## Excerpted records

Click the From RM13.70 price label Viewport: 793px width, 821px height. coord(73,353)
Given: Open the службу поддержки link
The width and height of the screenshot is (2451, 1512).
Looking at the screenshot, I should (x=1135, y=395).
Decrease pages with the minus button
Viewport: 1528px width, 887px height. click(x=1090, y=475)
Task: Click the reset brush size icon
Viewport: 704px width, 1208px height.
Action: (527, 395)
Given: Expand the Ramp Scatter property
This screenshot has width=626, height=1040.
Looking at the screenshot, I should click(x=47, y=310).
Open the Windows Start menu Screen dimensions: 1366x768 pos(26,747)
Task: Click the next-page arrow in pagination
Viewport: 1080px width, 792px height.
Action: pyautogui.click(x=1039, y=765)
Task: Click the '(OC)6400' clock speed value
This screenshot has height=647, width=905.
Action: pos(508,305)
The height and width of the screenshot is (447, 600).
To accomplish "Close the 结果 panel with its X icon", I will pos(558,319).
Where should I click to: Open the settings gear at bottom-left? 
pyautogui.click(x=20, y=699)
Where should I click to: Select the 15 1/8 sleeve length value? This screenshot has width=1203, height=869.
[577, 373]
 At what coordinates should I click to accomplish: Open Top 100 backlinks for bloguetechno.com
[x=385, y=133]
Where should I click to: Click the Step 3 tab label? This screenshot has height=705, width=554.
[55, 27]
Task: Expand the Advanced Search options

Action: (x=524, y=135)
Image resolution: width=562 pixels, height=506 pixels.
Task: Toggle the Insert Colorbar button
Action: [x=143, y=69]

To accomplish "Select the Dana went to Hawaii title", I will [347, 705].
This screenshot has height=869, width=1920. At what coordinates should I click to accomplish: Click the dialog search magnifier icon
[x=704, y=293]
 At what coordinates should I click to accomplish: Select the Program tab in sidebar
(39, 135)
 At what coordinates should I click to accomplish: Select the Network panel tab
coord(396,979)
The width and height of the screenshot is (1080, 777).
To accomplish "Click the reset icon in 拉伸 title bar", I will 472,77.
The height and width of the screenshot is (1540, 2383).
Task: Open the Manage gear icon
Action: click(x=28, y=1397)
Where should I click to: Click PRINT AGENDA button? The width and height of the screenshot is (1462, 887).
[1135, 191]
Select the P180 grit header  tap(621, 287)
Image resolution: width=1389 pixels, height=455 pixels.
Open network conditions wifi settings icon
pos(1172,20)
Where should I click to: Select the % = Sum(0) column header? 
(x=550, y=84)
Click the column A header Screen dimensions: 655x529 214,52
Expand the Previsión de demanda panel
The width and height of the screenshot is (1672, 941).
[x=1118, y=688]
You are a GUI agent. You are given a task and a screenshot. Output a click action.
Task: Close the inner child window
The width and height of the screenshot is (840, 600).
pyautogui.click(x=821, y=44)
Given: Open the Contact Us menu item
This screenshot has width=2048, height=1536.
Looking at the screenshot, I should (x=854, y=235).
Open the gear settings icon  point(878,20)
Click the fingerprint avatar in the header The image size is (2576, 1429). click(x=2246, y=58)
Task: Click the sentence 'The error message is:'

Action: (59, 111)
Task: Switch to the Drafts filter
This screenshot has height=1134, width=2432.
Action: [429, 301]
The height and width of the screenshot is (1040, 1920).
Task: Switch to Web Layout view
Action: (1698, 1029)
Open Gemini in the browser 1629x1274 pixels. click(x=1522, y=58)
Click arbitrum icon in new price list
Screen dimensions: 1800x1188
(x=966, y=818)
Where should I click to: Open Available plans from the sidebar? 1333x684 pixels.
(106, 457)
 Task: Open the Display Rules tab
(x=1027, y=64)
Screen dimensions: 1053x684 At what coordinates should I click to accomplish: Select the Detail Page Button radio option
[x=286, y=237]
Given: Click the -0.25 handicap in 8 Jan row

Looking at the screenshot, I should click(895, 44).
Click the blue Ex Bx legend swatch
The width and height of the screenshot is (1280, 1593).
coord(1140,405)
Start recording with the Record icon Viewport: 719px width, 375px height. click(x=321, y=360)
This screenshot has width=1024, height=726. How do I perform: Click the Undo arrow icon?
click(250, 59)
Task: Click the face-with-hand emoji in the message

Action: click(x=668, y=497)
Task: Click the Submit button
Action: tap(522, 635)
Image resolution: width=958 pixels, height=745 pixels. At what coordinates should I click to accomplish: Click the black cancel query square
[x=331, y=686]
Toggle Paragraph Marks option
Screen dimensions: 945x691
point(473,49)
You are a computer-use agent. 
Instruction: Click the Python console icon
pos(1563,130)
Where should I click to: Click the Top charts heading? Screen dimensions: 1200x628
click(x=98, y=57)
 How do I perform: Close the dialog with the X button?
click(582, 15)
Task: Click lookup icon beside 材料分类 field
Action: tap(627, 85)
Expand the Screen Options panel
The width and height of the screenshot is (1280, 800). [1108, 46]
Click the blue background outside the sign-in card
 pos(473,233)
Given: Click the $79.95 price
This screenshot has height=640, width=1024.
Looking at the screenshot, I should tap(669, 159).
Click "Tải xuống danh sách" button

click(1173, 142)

## Exercise brief
Recast every row above as a Markdown table with the columns "No." and "Content", giving each line its number and its words. Leave out blank lines.

## Answer to the problem
| No. | Content |
|---|---|
| 1 | Click the From RM13.70 price label Viewport: 793px width, 821px height. coord(73,353) |
| 2 | Given: Open the службу поддержки link |
| 3 | The width and height of the screenshot is (2451, 1512). |
| 4 | Looking at the screenshot, I should (x=1135, y=395). |
| 5 | Decrease pages with the minus button |
| 6 | Viewport: 1528px width, 887px height. click(x=1090, y=475) |
| 7 | Task: Click the reset brush size icon |
| 8 | Viewport: 704px width, 1208px height. |
| 9 | Action: (527, 395) |
| 10 | Given: Expand the Ramp Scatter property |
| 11 | This screenshot has width=626, height=1040. |
| 12 | Looking at the screenshot, I should click(x=47, y=310). |
| 13 | Open the Windows Start menu Screen dimensions: 1366x768 pos(26,747) |
| 14 | Task: Click the next-page arrow in pagination |
| 15 | Viewport: 1080px width, 792px height. |
| 16 | Action: pyautogui.click(x=1039, y=765) |
| 17 | Task: Click the '(OC)6400' clock speed value |
| 18 | This screenshot has height=647, width=905. |
| 19 | Action: pos(508,305) |
| 20 | The height and width of the screenshot is (447, 600). |
| 21 | To accomplish "Close the 结果 panel with its X icon", I will pos(558,319). |
| 22 | Where should I click to: Open the settings gear at bottom-left?  |
| 23 | pyautogui.click(x=20, y=699) |
| 24 | Where should I click to: Select the 15 1/8 sleeve length value? This screenshot has width=1203, height=869. |
| 25 | [577, 373] |
| 26 |  At what coordinates should I click to accomplish: Open Top 100 backlinks for bloguetechno.com |
| 27 | [x=385, y=133] |
| 28 | Where should I click to: Click the Step 3 tab label? This screenshot has height=705, width=554. |
| 29 | [55, 27] |
| 30 | Task: Expand the Advanced Search options |
| 31 | Action: (x=524, y=135) |
| 32 | Image resolution: width=562 pixels, height=506 pixels. |
| 33 | Task: Toggle the Insert Colorbar button |
| 34 | Action: [x=143, y=69] |
| 35 | To accomplish "Select the Dana went to Hawaii title", I will [347, 705]. |
| 36 | This screenshot has height=869, width=1920. At what coordinates should I click to accomplish: Click the dialog search magnifier icon |
| 37 | [x=704, y=293] |
| 38 |  At what coordinates should I click to accomplish: Select the Program tab in sidebar |
| 39 | (39, 135) |
| 40 |  At what coordinates should I click to accomplish: Select the Network panel tab |
| 41 | coord(396,979) |
| 42 | The width and height of the screenshot is (1080, 777). |
| 43 | To accomplish "Click the reset icon in 拉伸 title bar", I will 472,77. |
| 44 | The height and width of the screenshot is (1540, 2383). |
| 45 | Task: Open the Manage gear icon |
| 46 | Action: click(x=28, y=1397) |
| 47 | Where should I click to: Click PRINT AGENDA button? The width and height of the screenshot is (1462, 887). |
| 48 | [1135, 191] |
| 49 | Select the P180 grit header  tap(621, 287) |
| 50 | Image resolution: width=1389 pixels, height=455 pixels. |
| 51 | Open network conditions wifi settings icon |
| 52 | pos(1172,20) |
| 53 | Where should I click to: Select the % = Sum(0) column header?  |
| 54 | (x=550, y=84) |
| 55 | Click the column A header Screen dimensions: 655x529 214,52 |
| 56 | Expand the Previsión de demanda panel |
| 57 | The width and height of the screenshot is (1672, 941). |
| 58 | [x=1118, y=688] |
| 59 | You are a GUI agent. You are given a task and a screenshot. Output a click action. |
| 60 | Task: Close the inner child window |
| 61 | The width and height of the screenshot is (840, 600). |
| 62 | pyautogui.click(x=821, y=44) |
| 63 | Given: Open the Contact Us menu item |
| 64 | This screenshot has width=2048, height=1536. |
| 65 | Looking at the screenshot, I should (x=854, y=235). |
| 66 | Open the gear settings icon  point(878,20) |
| 67 | Click the fingerprint avatar in the header The image size is (2576, 1429). click(x=2246, y=58) |
| 68 | Task: Click the sentence 'The error message is:' |
| 69 | Action: (59, 111) |
| 70 | Task: Switch to the Drafts filter |
| 71 | This screenshot has height=1134, width=2432. |
| 72 | Action: [429, 301] |
| 73 | The height and width of the screenshot is (1040, 1920). |
| 74 | Task: Switch to Web Layout view |
| 75 | Action: (1698, 1029) |
| 76 | Open Gemini in the browser 1629x1274 pixels. click(x=1522, y=58) |
| 77 | Click arbitrum icon in new price list |
| 78 | Screen dimensions: 1800x1188 |
| 79 | (x=966, y=818) |
| 80 | Where should I click to: Open Available plans from the sidebar? 1333x684 pixels. |
| 81 | (106, 457) |
| 82 |  Task: Open the Display Rules tab |
| 83 | (x=1027, y=64) |
| 84 | Screen dimensions: 1053x684 At what coordinates should I click to accomplish: Select the Detail Page Button radio option |
| 85 | [x=286, y=237] |
| 86 | Given: Click the -0.25 handicap in 8 Jan row |
| 87 | Looking at the screenshot, I should click(895, 44). |
| 88 | Click the blue Ex Bx legend swatch |
| 89 | The width and height of the screenshot is (1280, 1593). |
| 90 | coord(1140,405) |
| 91 | Start recording with the Record icon Viewport: 719px width, 375px height. click(x=321, y=360) |
| 92 | This screenshot has width=1024, height=726. How do I perform: Click the Undo arrow icon? |
| 93 | click(250, 59) |
| 94 | Task: Click the face-with-hand emoji in the message |
| 95 | Action: click(x=668, y=497) |
| 96 | Task: Click the Submit button |
| 97 | Action: tap(522, 635) |
| 98 | Image resolution: width=958 pixels, height=745 pixels. At what coordinates should I click to accomplish: Click the black cancel query square |
| 99 | [x=331, y=686] |
| 100 | Toggle Paragraph Marks option |
| 101 | Screen dimensions: 945x691 |
| 102 | point(473,49) |
| 103 | You are a computer-use agent.  |
| 104 | Instruction: Click the Python console icon |
| 105 | pos(1563,130) |
| 106 | Where should I click to: Click the Top charts heading? Screen dimensions: 1200x628 |
| 107 | click(x=98, y=57) |
| 108 |  How do I perform: Close the dialog with the X button? |
| 109 | click(582, 15) |
| 110 | Task: Click lookup icon beside 材料分类 field |
| 111 | Action: tap(627, 85) |
| 112 | Expand the Screen Options panel |
| 113 | The width and height of the screenshot is (1280, 800). [1108, 46] |
| 114 | Click the blue background outside the sign-in card |
| 115 |  pos(473,233) |
| 116 | Given: Click the $79.95 price |
| 117 | This screenshot has height=640, width=1024. |
| 118 | Looking at the screenshot, I should tap(669, 159). |
| 119 | Click "Tải xuống danh sách" button |
| 120 | click(1173, 142) |